About this task -
Write out the data exactly, from its first line up to and including the line with "center [258, 630].". Leave out the pictures.

- - -

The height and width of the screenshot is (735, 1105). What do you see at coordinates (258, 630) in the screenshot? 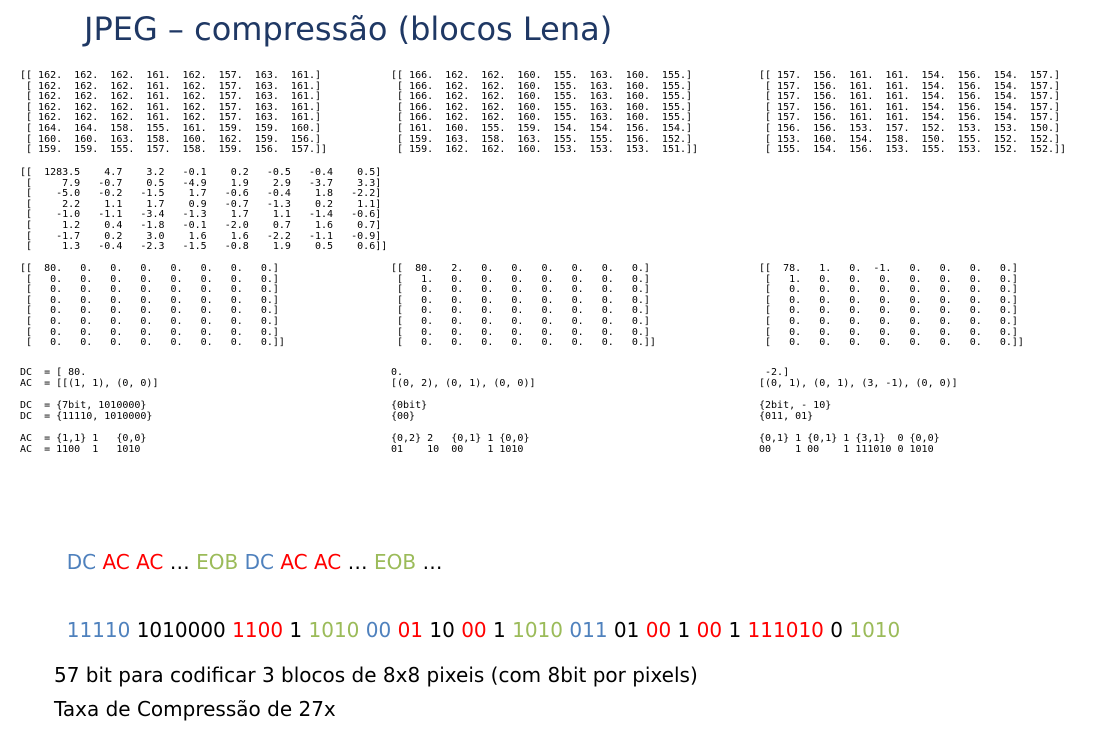
I see `bit-token: 1100` at bounding box center [258, 630].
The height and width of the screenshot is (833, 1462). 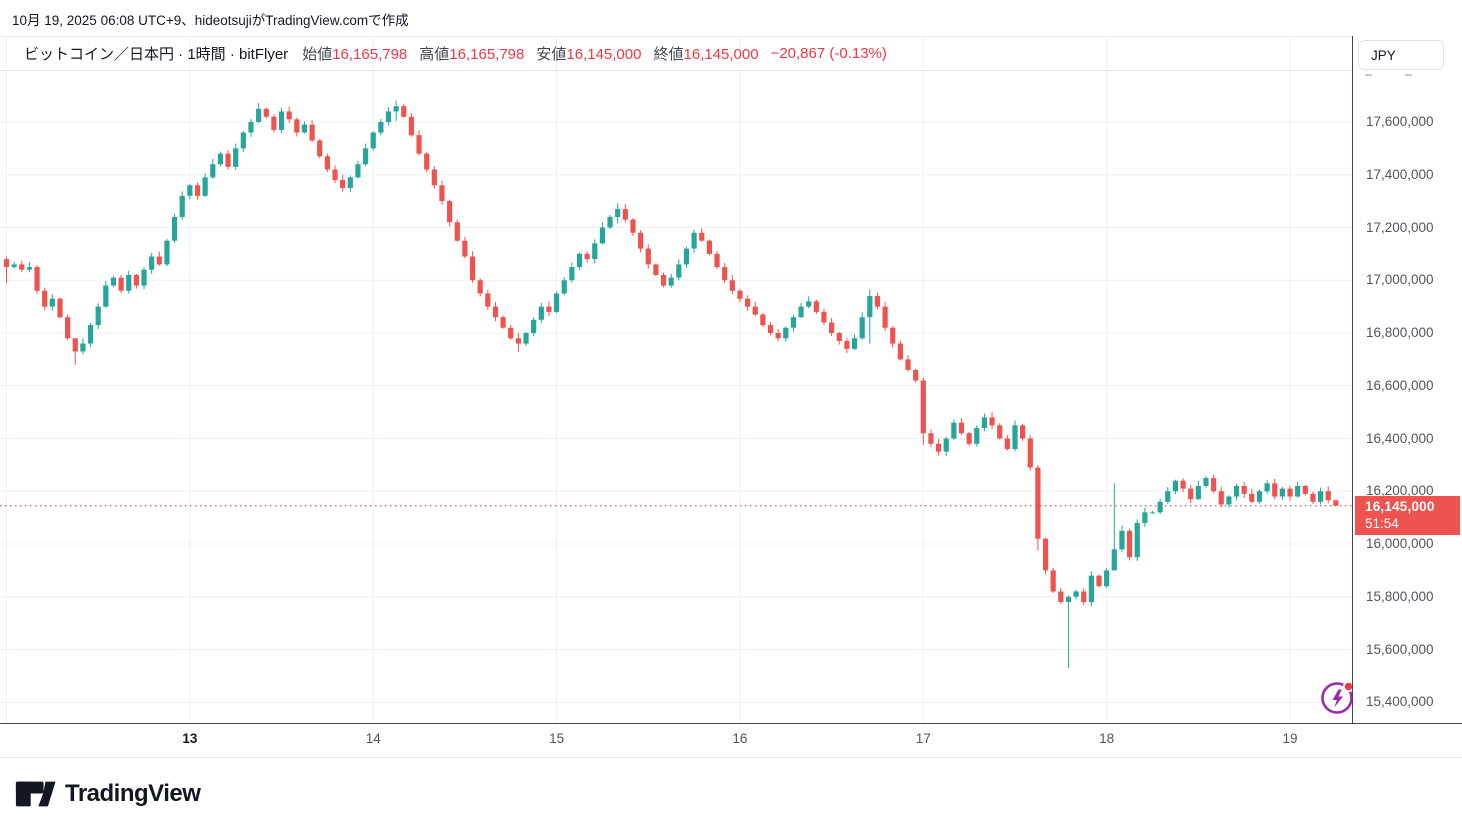 I want to click on legend-field-high: 高値16,165,798, so click(x=472, y=54).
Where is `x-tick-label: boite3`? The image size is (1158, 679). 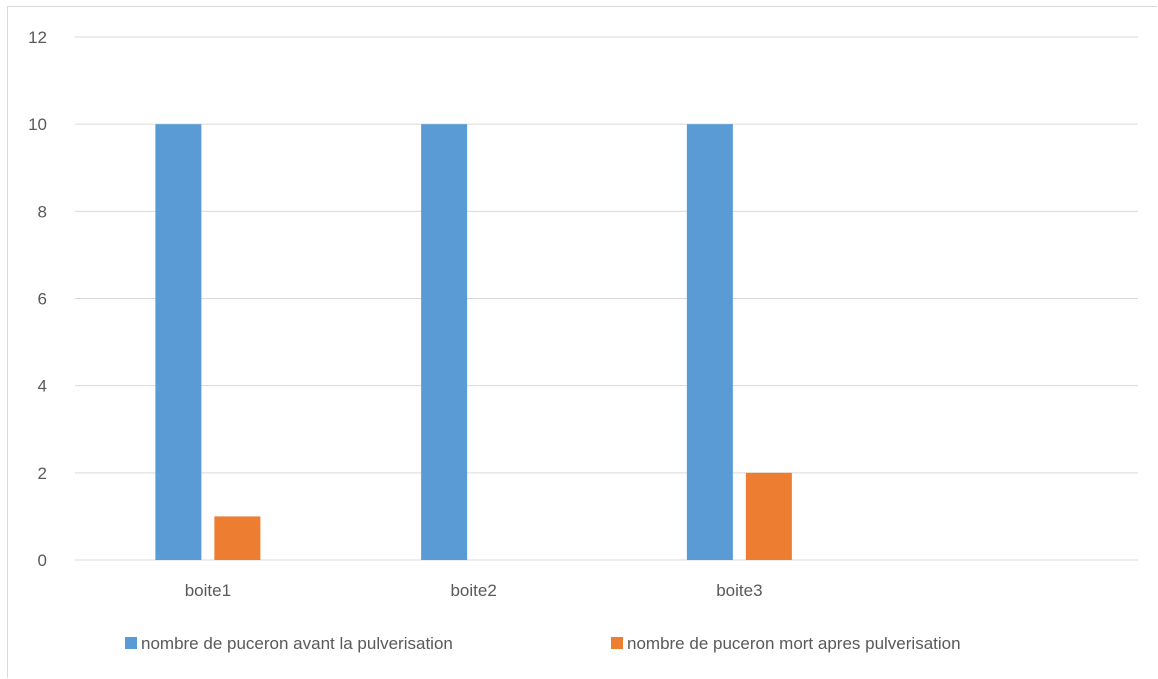 x-tick-label: boite3 is located at coordinates (739, 590).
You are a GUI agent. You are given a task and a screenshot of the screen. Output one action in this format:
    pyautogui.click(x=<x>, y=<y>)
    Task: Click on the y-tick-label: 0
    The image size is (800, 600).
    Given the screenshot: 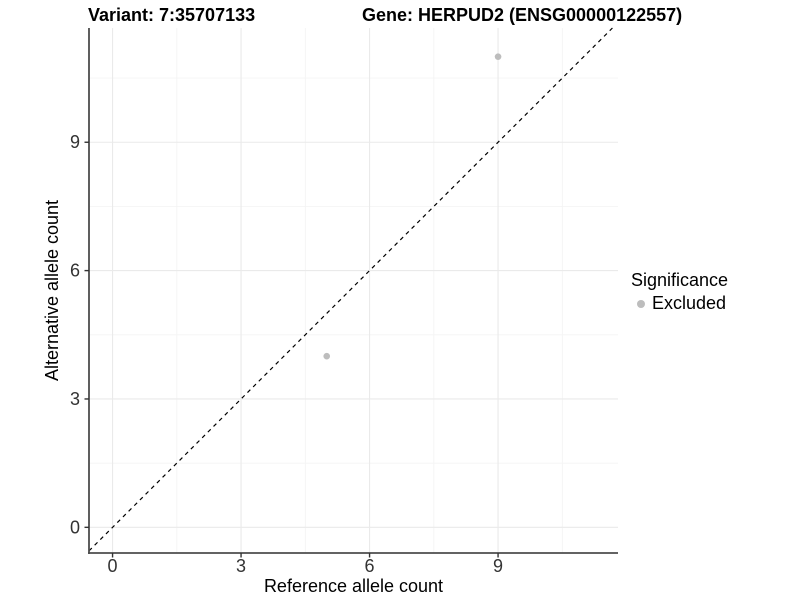 What is the action you would take?
    pyautogui.click(x=75, y=527)
    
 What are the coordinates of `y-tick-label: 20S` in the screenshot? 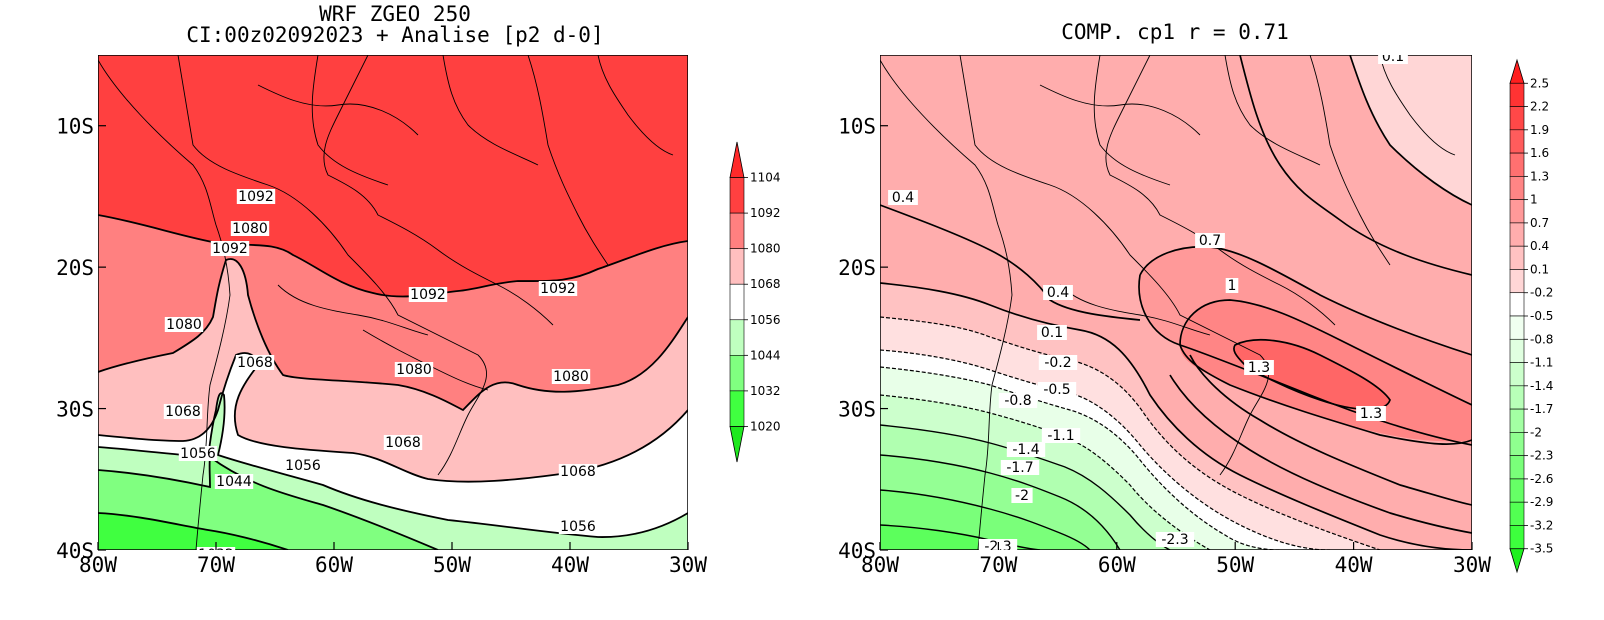 It's located at (75, 268).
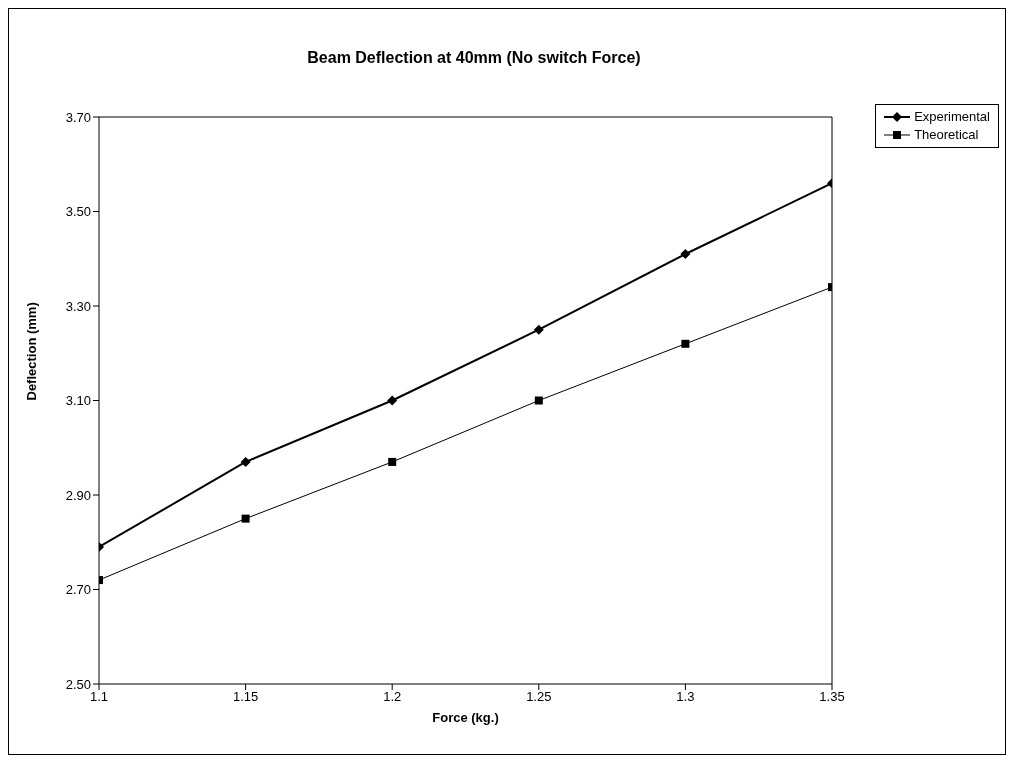  Describe the element at coordinates (31, 352) in the screenshot. I see `y-axis-title: Deflection (mm)` at that location.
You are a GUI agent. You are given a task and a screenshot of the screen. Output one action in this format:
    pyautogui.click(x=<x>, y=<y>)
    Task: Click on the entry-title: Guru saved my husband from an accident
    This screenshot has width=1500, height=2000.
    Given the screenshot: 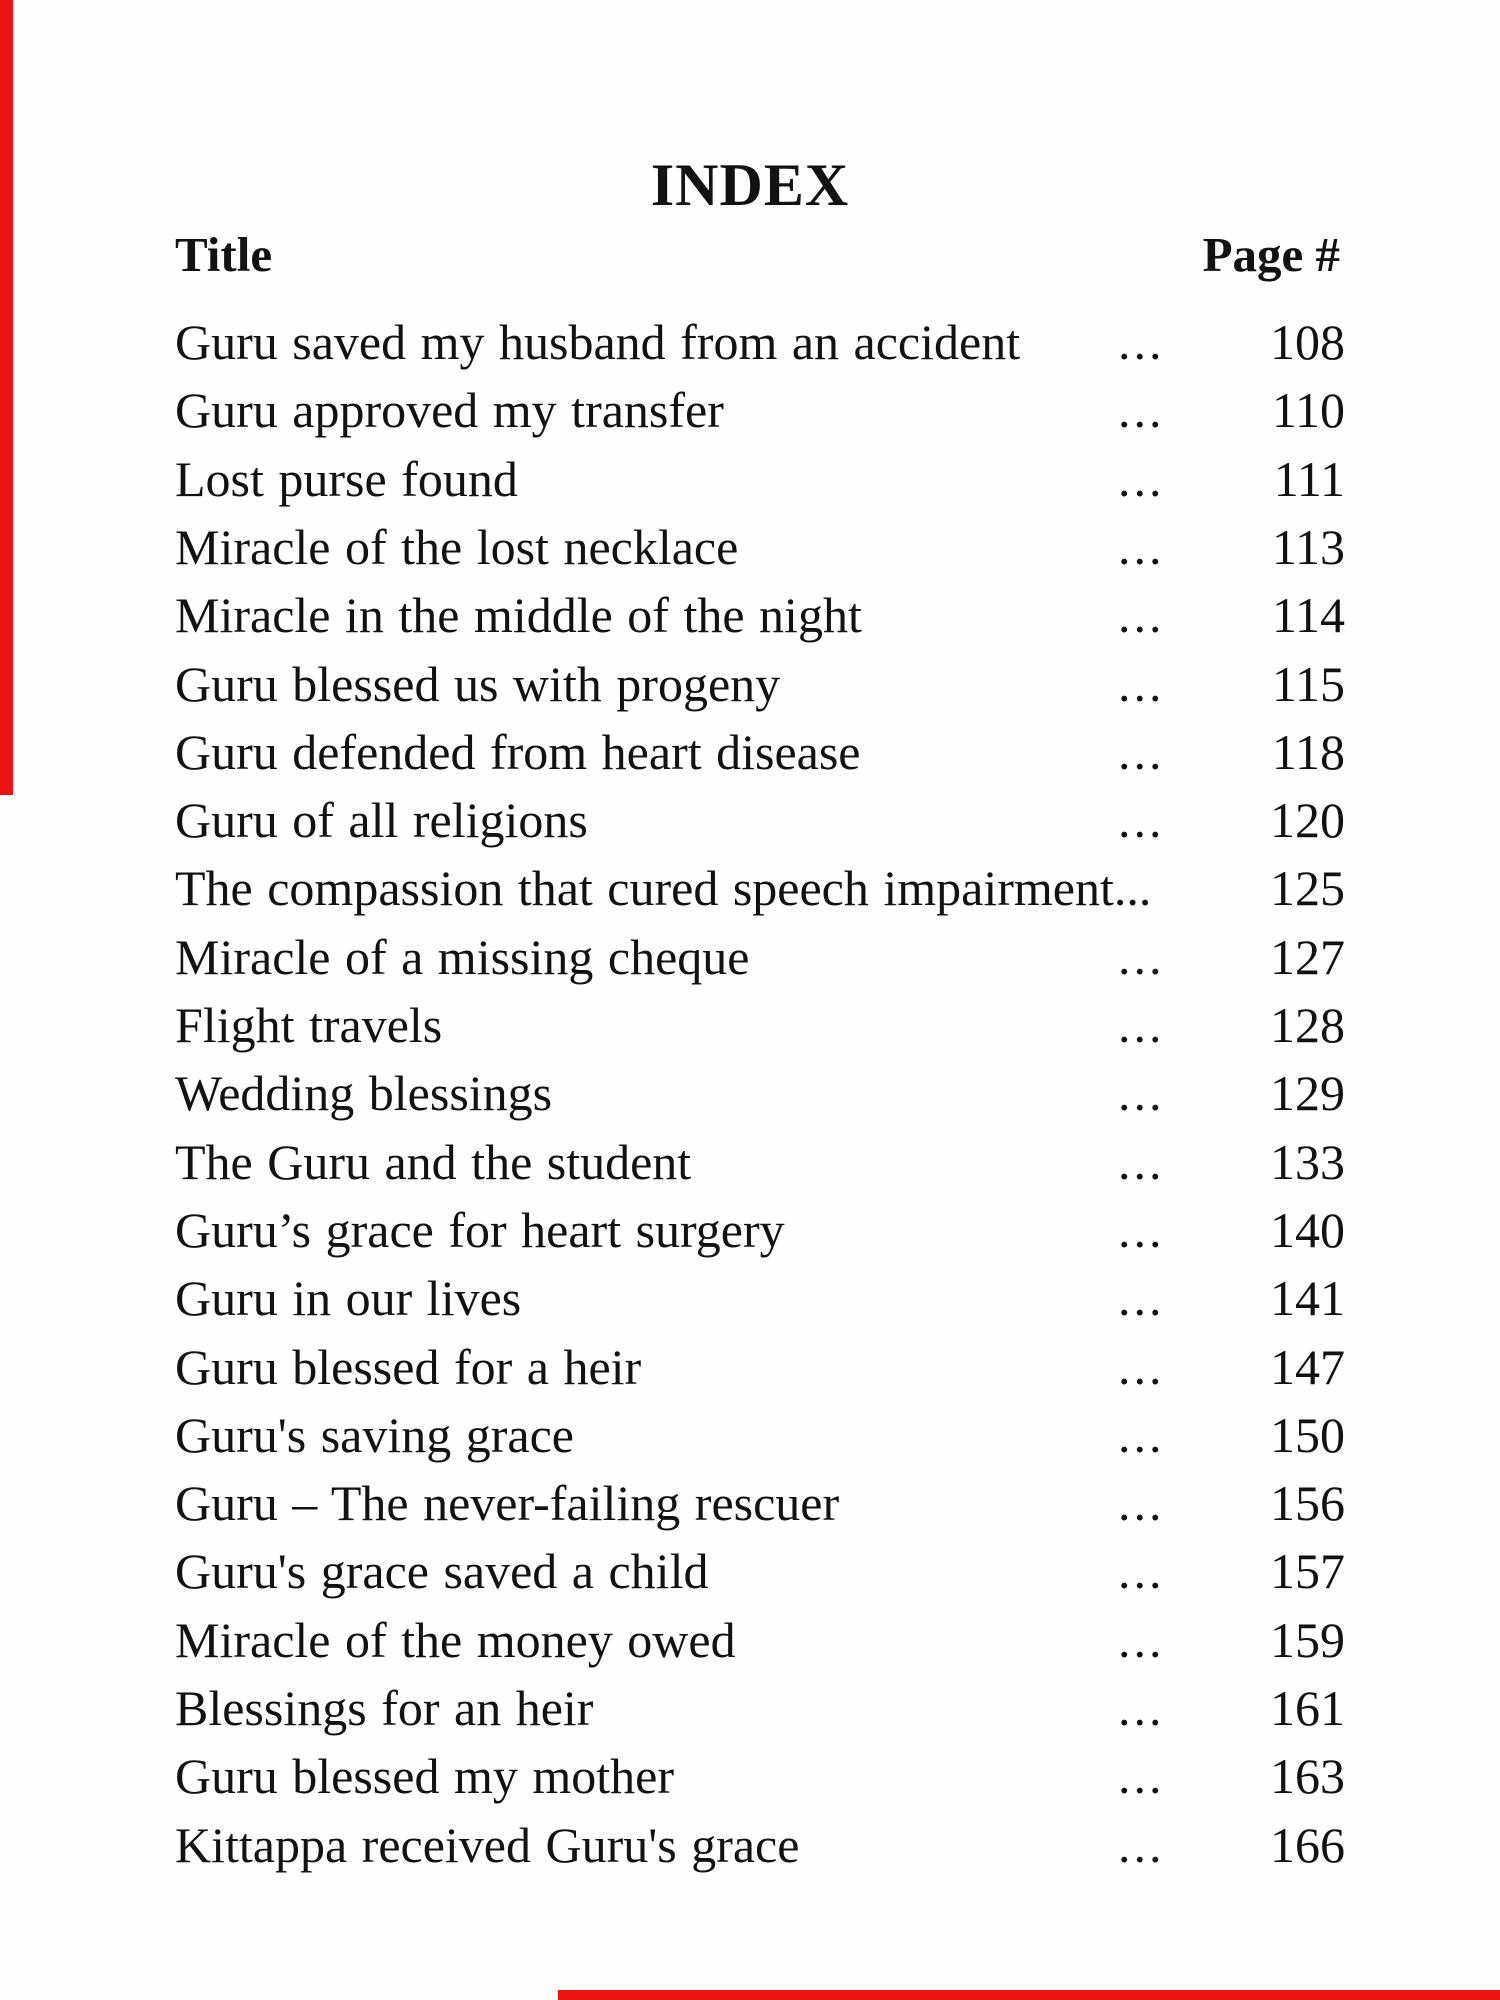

- - -

Completed exercise -
The height and width of the screenshot is (735, 1105). What do you see at coordinates (258, 630) in the screenshot? 
I see `bit-token: 1100` at bounding box center [258, 630].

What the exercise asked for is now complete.